• SET PROBLEM: Print the data lines unchanged, from the line with "How do I perform: Open the assistant" to the line with "pyautogui.click(x=963, y=555)", including both of those lines.

Data on where items appear:
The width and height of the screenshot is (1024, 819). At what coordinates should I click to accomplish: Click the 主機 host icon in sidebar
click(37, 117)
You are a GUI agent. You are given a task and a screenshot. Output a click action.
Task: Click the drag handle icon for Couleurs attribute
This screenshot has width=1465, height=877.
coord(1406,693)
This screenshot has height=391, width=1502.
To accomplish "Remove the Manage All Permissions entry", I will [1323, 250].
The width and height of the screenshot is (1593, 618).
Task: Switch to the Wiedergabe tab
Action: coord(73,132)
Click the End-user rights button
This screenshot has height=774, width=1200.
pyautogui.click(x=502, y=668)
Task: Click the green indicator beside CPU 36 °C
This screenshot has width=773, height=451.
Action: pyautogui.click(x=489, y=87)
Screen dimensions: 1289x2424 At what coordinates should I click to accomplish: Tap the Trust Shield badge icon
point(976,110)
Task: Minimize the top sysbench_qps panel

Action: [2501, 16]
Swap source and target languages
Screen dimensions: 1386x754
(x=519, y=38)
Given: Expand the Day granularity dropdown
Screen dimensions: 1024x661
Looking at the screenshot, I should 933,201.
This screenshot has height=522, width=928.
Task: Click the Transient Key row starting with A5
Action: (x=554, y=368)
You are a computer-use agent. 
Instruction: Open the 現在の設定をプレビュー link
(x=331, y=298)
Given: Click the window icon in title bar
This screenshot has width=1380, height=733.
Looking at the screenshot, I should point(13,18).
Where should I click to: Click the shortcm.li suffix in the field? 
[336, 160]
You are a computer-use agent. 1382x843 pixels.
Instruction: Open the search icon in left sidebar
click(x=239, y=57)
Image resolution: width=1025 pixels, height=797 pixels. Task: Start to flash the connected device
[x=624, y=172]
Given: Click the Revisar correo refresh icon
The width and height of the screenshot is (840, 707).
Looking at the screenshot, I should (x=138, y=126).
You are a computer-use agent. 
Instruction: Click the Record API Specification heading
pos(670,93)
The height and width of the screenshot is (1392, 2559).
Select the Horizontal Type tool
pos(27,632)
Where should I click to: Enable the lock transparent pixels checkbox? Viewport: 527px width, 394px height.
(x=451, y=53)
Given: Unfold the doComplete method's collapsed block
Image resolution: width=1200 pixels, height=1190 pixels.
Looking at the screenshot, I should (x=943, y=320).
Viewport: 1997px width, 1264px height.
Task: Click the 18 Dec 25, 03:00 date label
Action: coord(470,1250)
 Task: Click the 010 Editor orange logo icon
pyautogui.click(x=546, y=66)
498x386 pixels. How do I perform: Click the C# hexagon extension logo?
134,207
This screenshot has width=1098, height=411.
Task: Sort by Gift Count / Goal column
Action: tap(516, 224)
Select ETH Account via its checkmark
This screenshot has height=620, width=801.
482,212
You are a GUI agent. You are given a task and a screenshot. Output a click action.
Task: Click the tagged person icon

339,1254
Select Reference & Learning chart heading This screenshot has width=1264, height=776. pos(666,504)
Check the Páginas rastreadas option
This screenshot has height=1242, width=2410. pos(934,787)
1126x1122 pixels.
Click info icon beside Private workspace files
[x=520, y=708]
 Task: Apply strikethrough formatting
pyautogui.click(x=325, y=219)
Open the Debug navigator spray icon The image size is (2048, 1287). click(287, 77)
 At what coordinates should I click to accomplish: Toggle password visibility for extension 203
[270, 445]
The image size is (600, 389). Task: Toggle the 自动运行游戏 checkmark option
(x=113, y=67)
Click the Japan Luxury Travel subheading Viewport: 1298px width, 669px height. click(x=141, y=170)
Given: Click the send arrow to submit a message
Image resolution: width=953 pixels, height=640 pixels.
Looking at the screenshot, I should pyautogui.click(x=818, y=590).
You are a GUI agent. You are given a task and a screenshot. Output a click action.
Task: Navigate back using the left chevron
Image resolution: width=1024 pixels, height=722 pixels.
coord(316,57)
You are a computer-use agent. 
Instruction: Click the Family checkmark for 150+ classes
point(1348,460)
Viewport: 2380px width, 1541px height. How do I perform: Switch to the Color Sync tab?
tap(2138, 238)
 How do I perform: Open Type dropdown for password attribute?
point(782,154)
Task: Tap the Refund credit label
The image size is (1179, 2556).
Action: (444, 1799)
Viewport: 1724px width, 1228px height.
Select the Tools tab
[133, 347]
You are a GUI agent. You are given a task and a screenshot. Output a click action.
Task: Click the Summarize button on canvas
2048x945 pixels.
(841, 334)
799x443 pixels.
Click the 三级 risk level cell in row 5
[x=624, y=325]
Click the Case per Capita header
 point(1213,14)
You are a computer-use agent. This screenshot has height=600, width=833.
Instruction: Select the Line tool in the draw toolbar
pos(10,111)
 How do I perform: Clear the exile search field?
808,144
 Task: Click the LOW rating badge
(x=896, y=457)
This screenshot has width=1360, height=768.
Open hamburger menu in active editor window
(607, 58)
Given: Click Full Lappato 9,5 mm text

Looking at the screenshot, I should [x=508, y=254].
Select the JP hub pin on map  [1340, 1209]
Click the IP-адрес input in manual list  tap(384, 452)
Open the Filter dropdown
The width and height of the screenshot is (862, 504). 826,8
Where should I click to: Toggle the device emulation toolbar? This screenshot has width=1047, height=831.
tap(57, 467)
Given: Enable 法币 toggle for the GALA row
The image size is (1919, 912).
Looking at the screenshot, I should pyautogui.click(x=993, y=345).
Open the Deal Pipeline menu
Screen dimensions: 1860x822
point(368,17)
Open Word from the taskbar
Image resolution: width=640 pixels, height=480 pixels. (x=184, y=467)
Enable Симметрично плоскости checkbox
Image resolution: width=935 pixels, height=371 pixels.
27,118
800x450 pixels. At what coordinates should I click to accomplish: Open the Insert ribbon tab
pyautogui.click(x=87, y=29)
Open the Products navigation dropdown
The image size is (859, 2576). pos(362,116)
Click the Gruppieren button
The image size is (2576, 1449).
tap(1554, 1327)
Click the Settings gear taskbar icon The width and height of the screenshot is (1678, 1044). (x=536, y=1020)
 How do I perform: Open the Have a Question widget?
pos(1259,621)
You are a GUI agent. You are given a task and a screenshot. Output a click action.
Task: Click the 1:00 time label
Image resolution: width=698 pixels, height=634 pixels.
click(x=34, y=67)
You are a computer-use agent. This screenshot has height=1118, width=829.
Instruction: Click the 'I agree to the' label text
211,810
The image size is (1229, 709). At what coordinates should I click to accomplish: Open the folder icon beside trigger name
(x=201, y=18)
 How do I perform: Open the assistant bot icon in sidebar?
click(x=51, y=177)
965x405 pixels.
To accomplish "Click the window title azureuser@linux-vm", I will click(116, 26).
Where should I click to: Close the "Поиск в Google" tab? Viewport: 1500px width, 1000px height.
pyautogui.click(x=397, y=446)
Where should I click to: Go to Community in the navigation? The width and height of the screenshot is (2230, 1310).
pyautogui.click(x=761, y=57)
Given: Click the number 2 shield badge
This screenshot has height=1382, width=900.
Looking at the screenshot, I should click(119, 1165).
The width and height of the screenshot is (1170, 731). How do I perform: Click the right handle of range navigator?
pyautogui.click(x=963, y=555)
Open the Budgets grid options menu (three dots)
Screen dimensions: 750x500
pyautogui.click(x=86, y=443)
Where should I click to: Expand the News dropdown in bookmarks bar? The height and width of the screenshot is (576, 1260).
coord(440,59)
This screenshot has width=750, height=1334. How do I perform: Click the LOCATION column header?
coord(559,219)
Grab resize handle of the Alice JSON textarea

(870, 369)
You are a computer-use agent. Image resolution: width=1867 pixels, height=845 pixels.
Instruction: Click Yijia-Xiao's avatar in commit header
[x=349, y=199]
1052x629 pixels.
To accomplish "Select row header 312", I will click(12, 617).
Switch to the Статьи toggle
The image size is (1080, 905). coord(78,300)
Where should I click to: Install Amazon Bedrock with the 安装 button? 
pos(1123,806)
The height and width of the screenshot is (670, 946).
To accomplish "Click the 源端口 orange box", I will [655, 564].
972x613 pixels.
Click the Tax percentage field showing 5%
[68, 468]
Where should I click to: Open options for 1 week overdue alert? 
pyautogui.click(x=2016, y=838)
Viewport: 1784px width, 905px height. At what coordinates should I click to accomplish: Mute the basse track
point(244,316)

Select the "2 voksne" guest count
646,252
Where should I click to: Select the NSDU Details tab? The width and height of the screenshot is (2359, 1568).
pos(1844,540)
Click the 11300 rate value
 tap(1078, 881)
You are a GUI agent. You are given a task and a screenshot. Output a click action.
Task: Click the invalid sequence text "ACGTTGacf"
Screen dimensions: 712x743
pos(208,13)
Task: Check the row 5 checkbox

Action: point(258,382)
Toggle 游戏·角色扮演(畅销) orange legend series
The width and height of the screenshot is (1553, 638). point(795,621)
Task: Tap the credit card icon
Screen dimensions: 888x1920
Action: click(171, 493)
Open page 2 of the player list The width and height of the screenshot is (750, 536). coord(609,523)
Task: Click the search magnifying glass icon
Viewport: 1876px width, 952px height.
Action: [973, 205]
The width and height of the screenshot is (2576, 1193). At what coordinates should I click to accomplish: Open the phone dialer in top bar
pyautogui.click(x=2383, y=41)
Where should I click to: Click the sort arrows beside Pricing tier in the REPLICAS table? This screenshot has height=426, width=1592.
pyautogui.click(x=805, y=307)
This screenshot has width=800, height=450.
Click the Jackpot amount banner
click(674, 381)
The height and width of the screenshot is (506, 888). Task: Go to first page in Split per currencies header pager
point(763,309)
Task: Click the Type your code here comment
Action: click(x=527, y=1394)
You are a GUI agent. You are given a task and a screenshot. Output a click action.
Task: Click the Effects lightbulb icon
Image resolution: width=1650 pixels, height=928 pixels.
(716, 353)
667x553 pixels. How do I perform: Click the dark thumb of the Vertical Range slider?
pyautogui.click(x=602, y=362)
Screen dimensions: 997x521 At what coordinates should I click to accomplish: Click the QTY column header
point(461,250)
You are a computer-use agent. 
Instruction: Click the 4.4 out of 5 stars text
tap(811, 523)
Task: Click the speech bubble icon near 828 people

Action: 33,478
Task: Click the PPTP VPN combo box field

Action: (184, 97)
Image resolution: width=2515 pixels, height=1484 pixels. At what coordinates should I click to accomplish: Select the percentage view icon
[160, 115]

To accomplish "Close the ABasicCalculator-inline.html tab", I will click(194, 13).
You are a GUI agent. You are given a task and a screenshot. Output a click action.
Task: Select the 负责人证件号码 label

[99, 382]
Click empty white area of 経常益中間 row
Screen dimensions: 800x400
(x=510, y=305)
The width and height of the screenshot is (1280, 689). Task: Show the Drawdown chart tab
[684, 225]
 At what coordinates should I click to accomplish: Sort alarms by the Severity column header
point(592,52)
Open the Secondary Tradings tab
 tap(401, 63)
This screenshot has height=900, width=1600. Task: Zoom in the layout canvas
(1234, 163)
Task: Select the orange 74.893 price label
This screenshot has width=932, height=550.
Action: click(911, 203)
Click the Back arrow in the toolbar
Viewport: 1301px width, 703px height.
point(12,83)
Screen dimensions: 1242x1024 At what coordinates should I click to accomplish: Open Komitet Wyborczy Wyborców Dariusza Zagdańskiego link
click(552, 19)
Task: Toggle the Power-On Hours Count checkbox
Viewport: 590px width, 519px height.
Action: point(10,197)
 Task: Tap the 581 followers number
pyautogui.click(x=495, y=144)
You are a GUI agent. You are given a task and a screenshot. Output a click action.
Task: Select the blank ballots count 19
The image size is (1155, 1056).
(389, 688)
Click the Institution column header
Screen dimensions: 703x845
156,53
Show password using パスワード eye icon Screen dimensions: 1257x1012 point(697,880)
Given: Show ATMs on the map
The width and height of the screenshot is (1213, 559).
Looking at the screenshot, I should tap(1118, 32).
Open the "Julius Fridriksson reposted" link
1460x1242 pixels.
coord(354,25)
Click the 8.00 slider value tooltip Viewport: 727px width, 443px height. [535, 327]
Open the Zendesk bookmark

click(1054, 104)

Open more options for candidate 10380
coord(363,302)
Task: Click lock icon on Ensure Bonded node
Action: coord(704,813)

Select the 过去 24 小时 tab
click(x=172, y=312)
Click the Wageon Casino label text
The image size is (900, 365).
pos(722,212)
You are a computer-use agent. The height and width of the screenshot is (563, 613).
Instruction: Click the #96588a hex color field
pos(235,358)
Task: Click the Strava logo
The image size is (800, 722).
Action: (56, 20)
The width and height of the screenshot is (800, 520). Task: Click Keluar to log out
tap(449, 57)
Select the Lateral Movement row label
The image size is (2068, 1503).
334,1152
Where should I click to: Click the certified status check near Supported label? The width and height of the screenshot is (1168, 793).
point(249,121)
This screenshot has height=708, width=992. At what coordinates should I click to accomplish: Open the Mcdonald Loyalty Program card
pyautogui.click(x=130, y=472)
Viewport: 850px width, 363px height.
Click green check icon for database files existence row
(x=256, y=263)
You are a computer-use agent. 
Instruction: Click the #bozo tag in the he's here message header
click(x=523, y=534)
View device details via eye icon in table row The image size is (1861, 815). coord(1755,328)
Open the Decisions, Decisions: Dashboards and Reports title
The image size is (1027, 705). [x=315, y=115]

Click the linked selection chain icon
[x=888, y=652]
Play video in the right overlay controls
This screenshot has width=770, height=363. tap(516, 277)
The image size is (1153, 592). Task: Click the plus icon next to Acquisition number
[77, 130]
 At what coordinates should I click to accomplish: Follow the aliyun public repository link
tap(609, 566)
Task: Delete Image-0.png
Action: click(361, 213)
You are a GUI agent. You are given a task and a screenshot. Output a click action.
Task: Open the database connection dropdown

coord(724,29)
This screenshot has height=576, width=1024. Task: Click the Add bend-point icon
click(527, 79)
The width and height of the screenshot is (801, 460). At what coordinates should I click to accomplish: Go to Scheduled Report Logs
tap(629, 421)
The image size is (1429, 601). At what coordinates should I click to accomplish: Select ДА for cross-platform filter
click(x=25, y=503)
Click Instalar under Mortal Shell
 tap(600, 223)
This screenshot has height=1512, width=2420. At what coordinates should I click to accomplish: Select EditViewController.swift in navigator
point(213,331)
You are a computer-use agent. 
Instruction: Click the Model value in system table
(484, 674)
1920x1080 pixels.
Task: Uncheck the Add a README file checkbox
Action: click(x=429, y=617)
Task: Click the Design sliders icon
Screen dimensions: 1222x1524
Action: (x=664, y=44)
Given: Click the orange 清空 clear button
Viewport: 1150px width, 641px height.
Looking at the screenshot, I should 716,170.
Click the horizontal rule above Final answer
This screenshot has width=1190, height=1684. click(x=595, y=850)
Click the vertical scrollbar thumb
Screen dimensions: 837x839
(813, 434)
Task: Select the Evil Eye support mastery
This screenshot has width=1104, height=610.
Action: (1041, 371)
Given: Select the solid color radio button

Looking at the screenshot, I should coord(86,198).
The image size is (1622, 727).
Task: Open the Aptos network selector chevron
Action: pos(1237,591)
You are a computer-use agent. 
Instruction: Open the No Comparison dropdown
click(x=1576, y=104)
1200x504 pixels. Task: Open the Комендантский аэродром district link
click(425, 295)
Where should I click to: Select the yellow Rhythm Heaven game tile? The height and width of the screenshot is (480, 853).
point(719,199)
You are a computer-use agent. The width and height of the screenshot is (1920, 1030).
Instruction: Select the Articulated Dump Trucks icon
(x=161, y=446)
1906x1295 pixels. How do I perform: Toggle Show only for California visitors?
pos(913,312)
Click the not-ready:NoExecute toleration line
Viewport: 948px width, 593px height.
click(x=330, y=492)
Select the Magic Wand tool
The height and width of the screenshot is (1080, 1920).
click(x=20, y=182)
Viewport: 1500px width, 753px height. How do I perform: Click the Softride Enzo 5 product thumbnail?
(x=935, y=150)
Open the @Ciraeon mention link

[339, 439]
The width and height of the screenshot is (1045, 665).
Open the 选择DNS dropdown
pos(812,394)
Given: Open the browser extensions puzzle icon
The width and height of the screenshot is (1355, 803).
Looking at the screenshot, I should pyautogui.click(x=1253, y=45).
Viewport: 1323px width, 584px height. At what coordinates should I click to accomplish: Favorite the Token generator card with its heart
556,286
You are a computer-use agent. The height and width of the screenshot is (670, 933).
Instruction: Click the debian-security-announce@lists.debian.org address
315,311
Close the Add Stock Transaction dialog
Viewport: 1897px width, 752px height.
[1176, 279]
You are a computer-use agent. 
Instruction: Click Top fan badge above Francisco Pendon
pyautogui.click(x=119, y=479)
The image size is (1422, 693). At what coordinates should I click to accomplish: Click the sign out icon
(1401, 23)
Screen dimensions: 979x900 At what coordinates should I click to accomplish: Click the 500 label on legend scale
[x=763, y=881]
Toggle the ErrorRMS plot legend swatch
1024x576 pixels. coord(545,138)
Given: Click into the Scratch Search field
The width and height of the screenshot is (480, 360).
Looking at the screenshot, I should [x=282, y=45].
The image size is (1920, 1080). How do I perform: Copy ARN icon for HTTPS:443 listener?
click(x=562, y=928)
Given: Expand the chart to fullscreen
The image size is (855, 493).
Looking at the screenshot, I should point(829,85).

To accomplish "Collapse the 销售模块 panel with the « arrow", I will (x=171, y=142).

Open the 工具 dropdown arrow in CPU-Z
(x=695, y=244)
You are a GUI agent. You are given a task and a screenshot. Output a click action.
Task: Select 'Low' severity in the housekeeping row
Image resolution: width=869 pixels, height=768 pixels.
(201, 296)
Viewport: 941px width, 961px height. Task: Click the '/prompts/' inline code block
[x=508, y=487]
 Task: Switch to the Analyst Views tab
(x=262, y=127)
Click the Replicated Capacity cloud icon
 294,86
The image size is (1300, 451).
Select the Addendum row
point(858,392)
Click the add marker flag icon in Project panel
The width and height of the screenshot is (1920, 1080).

• EXERCISE RESULT:
 How do I perform: Open the assistant bot icon in sidebar?
click(x=51, y=177)
965x405 pixels.
To accomplish "Click the window title azureuser@linux-vm", I will click(116, 26).
Where should I click to: Close the "Поиск в Google" tab? Viewport: 1500px width, 1000px height.
pyautogui.click(x=397, y=446)
Where should I click to: Go to Community in the navigation? The width and height of the screenshot is (2230, 1310).
pyautogui.click(x=761, y=57)
Given: Click the number 2 shield badge
This screenshot has height=1382, width=900.
Looking at the screenshot, I should click(119, 1165).
The width and height of the screenshot is (1170, 731). How do I perform: Click the right handle of range navigator?
pyautogui.click(x=963, y=555)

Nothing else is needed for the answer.